* [Text]:
(NEW YORK) — Amid the closure of restaurants and restrictions on nursing homes, veterinary practices are also starting to feel the effects of the COVID-19 pandemic.
One clinic in Maryland is taking steps to slow the spread of the virus by offering its clients curbside check-in to keep both its staff and its human clients safe and healthy.
“There’s no way to be able to see a dog (or) cat from home,” explained Laila Bolsteins, a vet technician at the Laytonsville Veterinary Practice in Montgomery County, Maryland.
“So the best we can do is see the animal without the people present, just to reduce some of that human contact,” she said.
The clinic instituted the new protocol on Tuesday, instructing its clients to call or text when they arrive. Veterinary staffers then meet the animal’s owner at their car and bring the animal inside, where, Bolsteins said, the appointment continues on as normal.
Well, almost normal.
“Hello?” asked Dr. Claire Godwin as she began to examine a small black and white Schnauzer on her exam table.
“Hello!” responded a deep, scratchy voice from a cell phone speaker sitting a few inches away. The voice belonged to Donald Mowbray, who was sitting just outside the building in his silver sedan.
“Hi Mr. Mowbray, how are you?” asked Dr. Goodwin, as she began to inspect the dog’s ears and teeth.
“Fine, Dr. Godwin. It’s good to hear from you,” responded Mowbray over the phone.
Bolsteins said that having pet owners speak to the doctors while they wait outside keeps them apprised during the examination, which helps them feel like they’re in the room with their pet.
“[They] can talk through any issues they might be having, or why they are here for the appointment … as well as any after-appointment thoughts, if they need any refills on medication or if they need any other appointments scheduled,” said Bolsteins.
Mowbray, who at 82 years old is at a higher risk of contracting COVID-19, said he is impressed that the veterinary practice is working hard to keep him safe.
And because “we’re not in with the doctor,” said Mowbray, that allows the staff members to keep themselves safe too.

(Data items)
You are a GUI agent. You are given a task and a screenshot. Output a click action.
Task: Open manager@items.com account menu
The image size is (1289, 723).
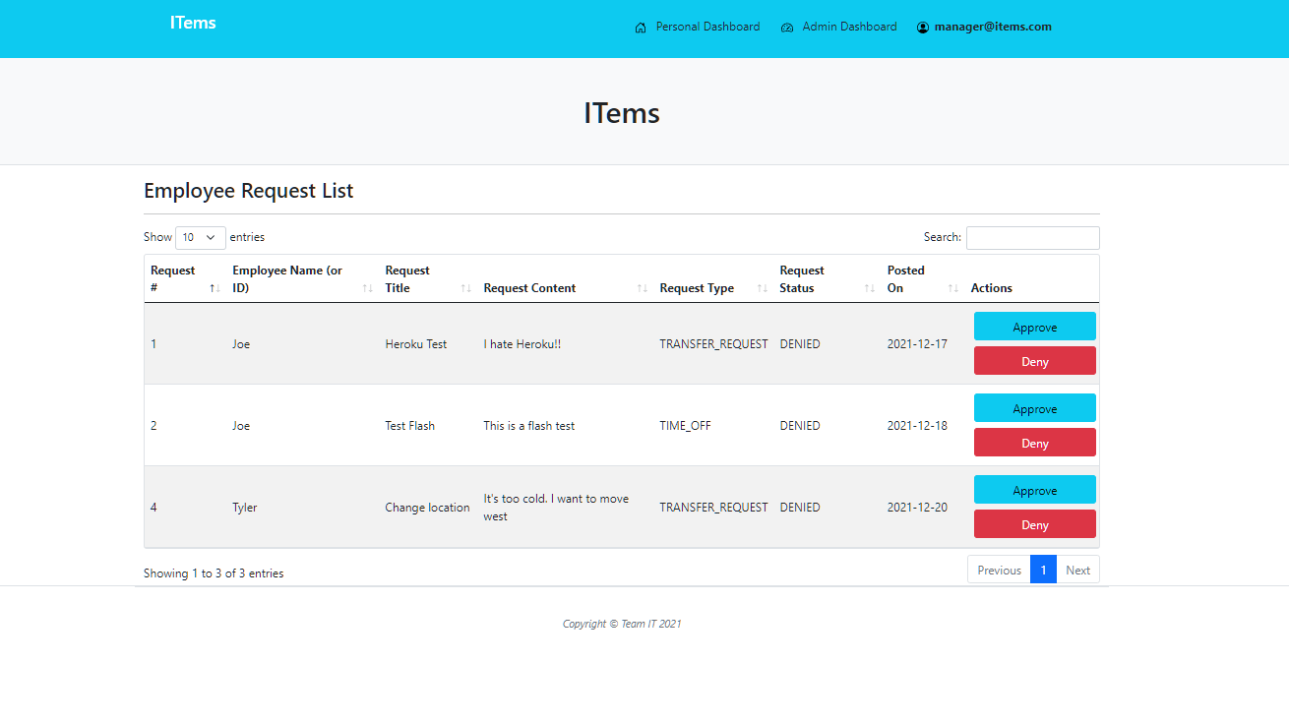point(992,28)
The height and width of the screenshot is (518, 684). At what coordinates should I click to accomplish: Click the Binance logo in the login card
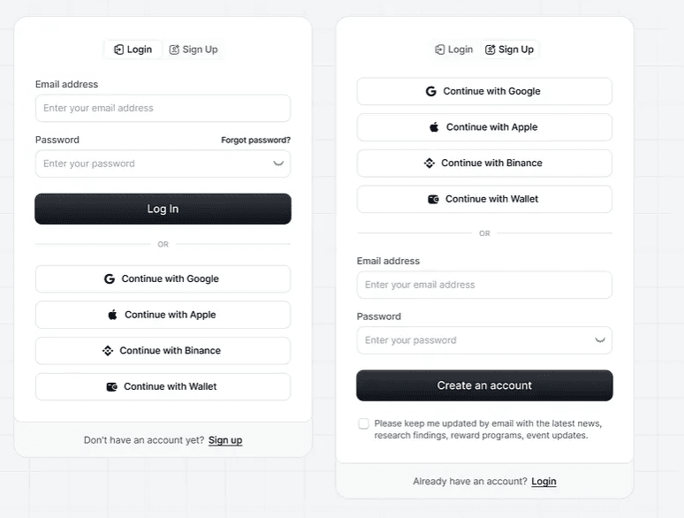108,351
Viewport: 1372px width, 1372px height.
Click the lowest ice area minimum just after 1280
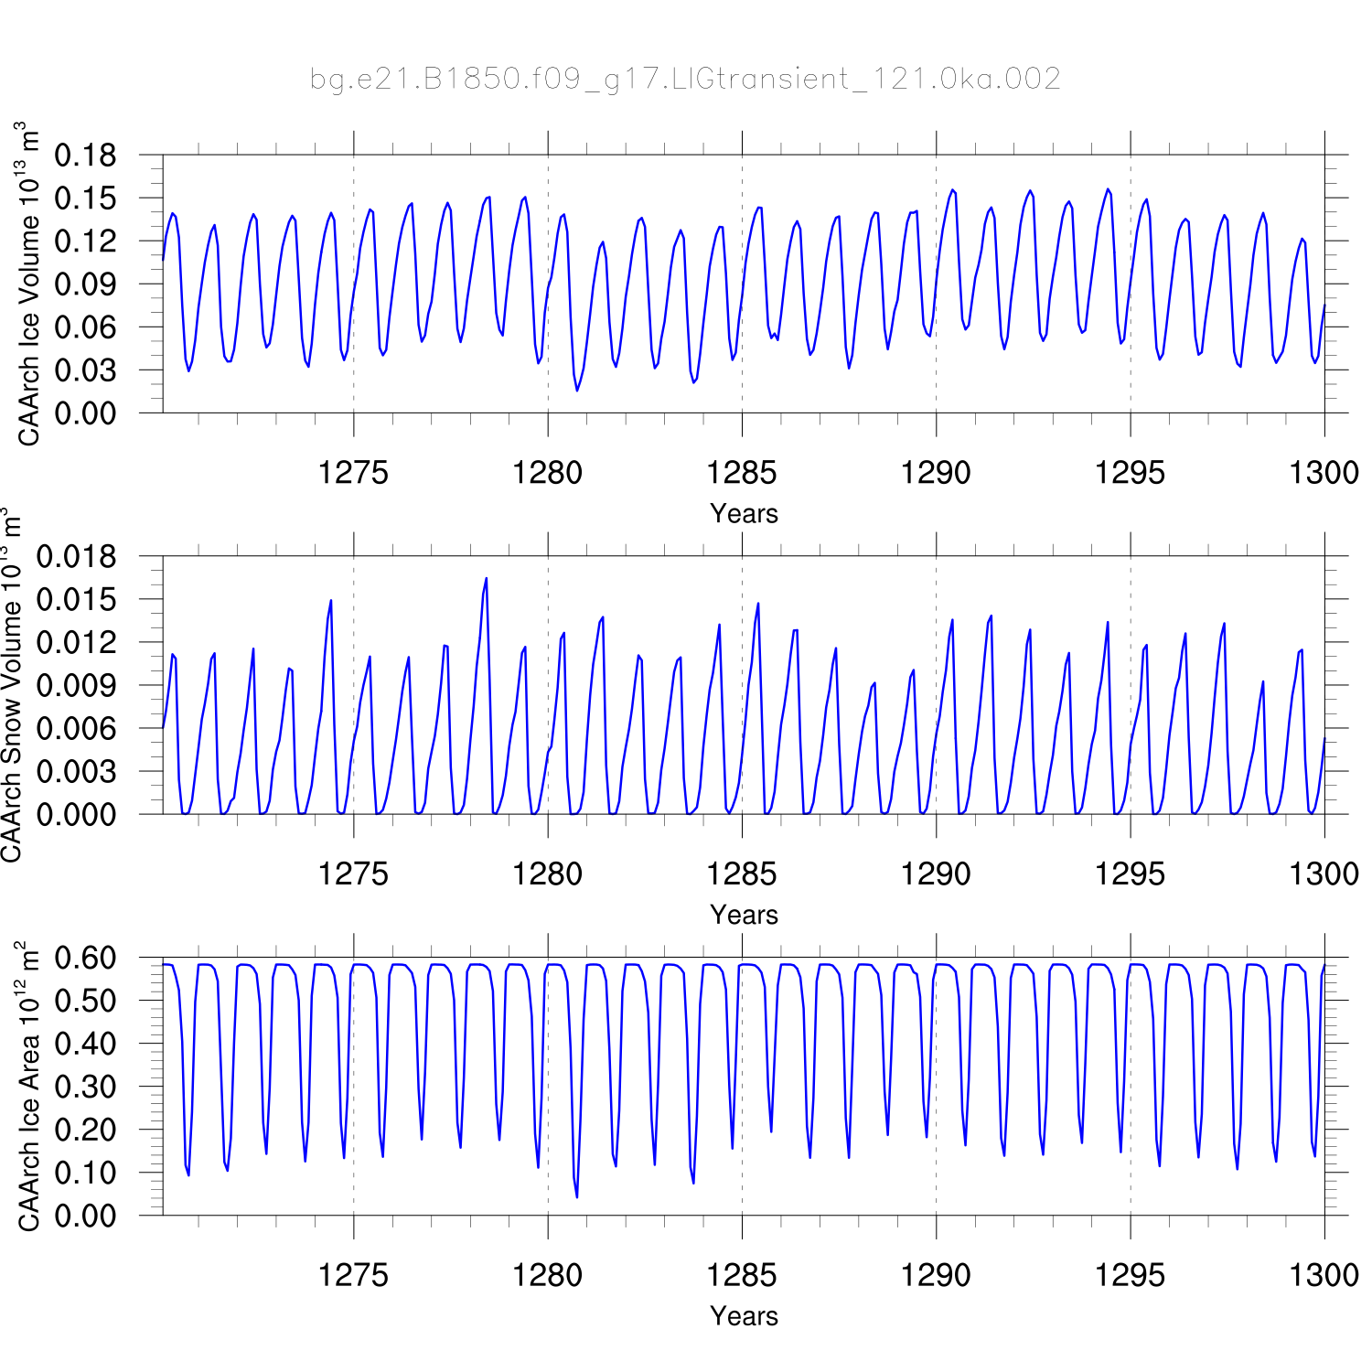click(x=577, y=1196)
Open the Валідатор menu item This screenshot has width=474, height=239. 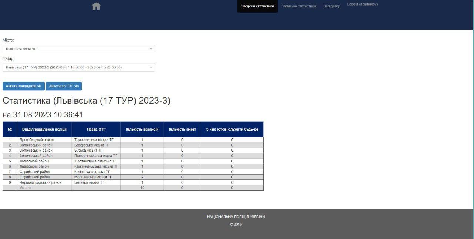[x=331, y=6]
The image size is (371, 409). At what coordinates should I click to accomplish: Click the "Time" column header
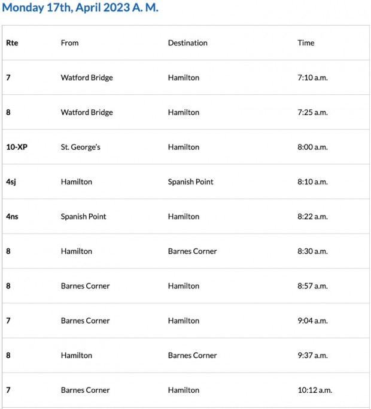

* [What you will do]:
A. Answer the following questions using the article on the Maryland veterinary clinic:
(i) On what day did the clinic put its new curbside protocol into effect?
(ii) What position does Laila Bolsteins hold at the Laytonsville Veterinary Practice?
(iii) How old is Donald Mowbray?
B. Write a continuation of the article on the Maryland veterinary clinic's curbside check-in, starting after its final sentence.

* [Expected responses]:
A.
(i) Tuesday
(ii) She is a vet technician.
(iii) 82 years old

B.
Officials at the Centers for Disease Control said they had not received any reports of pets or other animals contracting the COVID-19 virus, but cautioned that further research is necessary to understand how animals could be affected.
“Out of an abundance of caution, it is recommended that those ill with COVID-19 limit contact with animals until more information is known about the virus,” the AVMA posted on its website. “Have another member of your household take care of walking, feeding, and playing with your pet. If you have a service animal or you must care for your pet, then wear a facemask; don’t share food, kiss, or hug them; and wash your hands before and after any contact with them.”
To protect themselves and their furry clients, the Maryland clinic’s staff is taking steps to limit cross-contamination. But just like doctors and nurses who treat humans, staffers there are running into equipment supply issues.
“We are trying to be much less wasteful, while still being cautious of not spreading germs,” explained Bolsteins.”So we tried to switch up which sprays we’re using, like bleach, and then specific cleaners for the cages.”
“And we try to waste a little less in terms of masks for humans. We try to label them, write our name on them, so we can keep our own little personal stash of things that are safe to use,” she added. “It’s just been something to keep in the back of our minds that we don’t have necessarily an unlimited amount of resources like we have had in the past.”